» Target pointing data
>>

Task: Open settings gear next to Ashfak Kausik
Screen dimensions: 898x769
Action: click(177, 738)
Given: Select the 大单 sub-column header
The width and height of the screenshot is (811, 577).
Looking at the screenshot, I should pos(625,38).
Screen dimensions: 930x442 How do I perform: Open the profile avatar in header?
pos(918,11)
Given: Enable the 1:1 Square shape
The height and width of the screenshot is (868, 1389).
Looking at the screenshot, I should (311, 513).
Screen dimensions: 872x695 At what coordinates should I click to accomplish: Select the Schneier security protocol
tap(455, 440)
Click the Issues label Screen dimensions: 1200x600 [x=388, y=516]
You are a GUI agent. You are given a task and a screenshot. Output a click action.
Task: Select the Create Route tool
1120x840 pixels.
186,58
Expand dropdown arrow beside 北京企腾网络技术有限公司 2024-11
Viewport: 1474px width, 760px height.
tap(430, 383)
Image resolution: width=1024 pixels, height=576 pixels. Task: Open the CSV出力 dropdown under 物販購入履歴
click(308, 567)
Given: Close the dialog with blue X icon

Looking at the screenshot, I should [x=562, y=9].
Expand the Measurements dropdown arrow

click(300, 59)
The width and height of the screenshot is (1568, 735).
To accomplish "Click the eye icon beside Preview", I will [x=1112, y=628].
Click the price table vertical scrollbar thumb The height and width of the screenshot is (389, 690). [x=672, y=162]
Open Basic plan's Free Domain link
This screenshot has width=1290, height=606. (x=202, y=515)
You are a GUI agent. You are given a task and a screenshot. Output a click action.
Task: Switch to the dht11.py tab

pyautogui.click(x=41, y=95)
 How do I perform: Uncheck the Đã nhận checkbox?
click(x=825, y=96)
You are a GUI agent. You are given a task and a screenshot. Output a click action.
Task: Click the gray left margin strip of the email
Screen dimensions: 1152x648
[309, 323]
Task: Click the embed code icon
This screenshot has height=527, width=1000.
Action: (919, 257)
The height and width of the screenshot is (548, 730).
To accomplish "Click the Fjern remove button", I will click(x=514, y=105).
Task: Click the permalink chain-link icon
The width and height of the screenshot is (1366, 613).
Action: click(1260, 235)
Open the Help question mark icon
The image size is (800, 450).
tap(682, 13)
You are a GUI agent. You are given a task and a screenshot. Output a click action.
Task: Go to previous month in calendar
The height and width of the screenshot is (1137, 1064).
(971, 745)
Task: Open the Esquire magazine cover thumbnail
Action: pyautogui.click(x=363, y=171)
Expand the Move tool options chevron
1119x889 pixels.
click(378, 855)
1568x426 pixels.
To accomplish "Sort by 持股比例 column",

<<

» Written task
Pull out every line of the records above that contains the string "dimensions". Case counts.

» Correct output
Screen dimensions: 898x769
Screen dimensions: 930x442 How do I perform: Open the profile avatar in header?
Screen dimensions: 872x695 At what coordinates should I click to accomplish: Select the Schneier security protocol
Click the Issues label Screen dimensions: 1200x600 [x=388, y=516]
Screen dimensions: 1152x648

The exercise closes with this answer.